Les raisons nationales de cette mobilisation des ennemis politiques de Petro sont multiples, mais il ne fait aucun doute que la lawfare ou guerre juridique (ndr : instrumentalisation politique de la loi) qui commence (ou qui se manifeste car elle est annoncée depuis un certain temps) sera suivie d'une mediafare ou guerre médiatique et que les répercussions internationales qui lui seront données sont dues à la nécessité de faire taire une voix qui gagnait trop de crédibilité auprès de trop de personnes. Une voix et un message que le capitalisme a compris mieux que quiconque : La proposition de Petro implique la fin du capitalisme et du néocolonialisme tels que nous les connaissons aujourd'hui.
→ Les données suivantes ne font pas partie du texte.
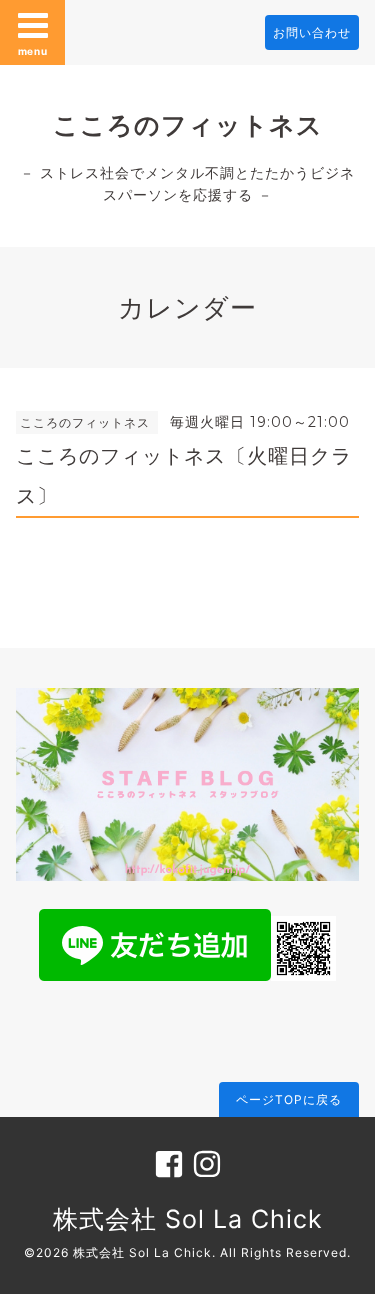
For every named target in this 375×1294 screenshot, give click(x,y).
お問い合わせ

Le capital international a une expérience historique remarquable dans la manière de berner et de diviser la gauche, et c'est ce qu'il fera dans le cas présent. Mais l'expérience historique nous montre également qu'il est beaucoup plus difficile de tromper le peuple. Et dans ce cas, le peuple colombien connaît par sa propre expérience, au sein de ses communautés, dans ses forêts, ses rivières, les conséquences catastrophiques dont parle Petro. Si le peuple colombien se lève pour soutenir Petro, le coup d'État échouera. ¡Nopasarán !
Boaventura de Sousa Santos est professeur émérite de sociologie à l'université de Coimbra au Portugal.